Monday, September 8, 2008

Overload

I can't blame anyone but myself when I pack my schedule too tight only to then feel stressed or overwhelmed or uncentered. I have been doing this lately...perhaps to make up for having been gone so much of the summer. Aside from work being totally insane and time consuming, it's a dinner party one night, bike ride the next, hosting a cocktail party another night, finding galleries to show my photos in, visiting people or having people visit, gym, bookclub, etc. etc. etc. I love doing these things, they keep me busy, make me feel alive. But at the same time, I'm a libra and we need balance. I have felt like I haven't had time to myself in weeks...time to just cook dinner, sit on the couch and read, take a bath, relax.
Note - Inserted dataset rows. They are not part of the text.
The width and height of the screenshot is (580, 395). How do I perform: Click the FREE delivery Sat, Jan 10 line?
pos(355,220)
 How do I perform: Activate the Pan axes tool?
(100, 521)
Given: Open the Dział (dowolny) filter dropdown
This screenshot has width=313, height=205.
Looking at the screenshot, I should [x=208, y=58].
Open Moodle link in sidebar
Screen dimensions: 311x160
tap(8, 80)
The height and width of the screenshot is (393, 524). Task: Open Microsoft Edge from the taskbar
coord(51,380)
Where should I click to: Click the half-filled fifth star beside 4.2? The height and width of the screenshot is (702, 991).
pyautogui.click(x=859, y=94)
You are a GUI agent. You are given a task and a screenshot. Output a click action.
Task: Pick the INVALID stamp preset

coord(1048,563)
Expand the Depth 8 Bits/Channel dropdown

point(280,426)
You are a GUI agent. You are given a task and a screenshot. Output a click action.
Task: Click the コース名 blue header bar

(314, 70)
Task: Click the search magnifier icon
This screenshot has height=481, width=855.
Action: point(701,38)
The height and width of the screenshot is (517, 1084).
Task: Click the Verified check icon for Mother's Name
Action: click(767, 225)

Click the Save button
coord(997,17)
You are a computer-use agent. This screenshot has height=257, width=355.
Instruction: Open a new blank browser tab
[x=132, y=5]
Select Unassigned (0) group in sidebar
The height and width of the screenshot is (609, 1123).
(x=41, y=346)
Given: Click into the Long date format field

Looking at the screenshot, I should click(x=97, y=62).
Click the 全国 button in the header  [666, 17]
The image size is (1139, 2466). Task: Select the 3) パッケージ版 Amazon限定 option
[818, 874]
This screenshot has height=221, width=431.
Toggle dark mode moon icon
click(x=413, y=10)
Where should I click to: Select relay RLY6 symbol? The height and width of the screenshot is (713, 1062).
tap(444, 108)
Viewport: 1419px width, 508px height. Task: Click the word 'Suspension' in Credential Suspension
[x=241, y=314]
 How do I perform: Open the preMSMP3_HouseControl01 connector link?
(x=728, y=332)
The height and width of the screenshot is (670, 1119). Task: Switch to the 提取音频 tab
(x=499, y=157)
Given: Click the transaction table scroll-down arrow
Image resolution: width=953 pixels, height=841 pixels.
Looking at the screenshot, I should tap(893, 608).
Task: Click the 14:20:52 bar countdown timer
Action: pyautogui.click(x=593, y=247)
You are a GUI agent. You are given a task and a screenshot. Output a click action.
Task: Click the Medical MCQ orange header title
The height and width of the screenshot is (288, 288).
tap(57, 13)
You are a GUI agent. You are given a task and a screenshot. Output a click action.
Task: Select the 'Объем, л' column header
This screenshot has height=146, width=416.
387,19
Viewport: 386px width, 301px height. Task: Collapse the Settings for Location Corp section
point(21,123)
It's been go-go-go. Due to my new account and the greater responsibility I have with it, I find myself checking email all the time, making lists of tomorrow's to-do's on top of responding to personal emails requesting a get-together.

I was thinking back to last year when I was spending time in the darkroom, ipod on, pulling photos. Or spending hours at the pottery wheel while house-sitting for my pottery teacher. Or the once a week Philo hikes to destress after a long day. Not to mention cooking dinner most nights of the week. My mum and I did some cooking over the weekend and it was so nice, so centering. I forgot how much cooking relaxes me and I just haven't even had time for it. I feel like over the past year I learned how to not put all my focus on me but to care for others more, to think of others first, to relish people and my connections with people. Last winter did this for me and it's a great thing to have gained but now I need to take that and merge it with my previous ability to factor myself in more. Merging the two will be the ultimate scale balance...it is key, and has been missing.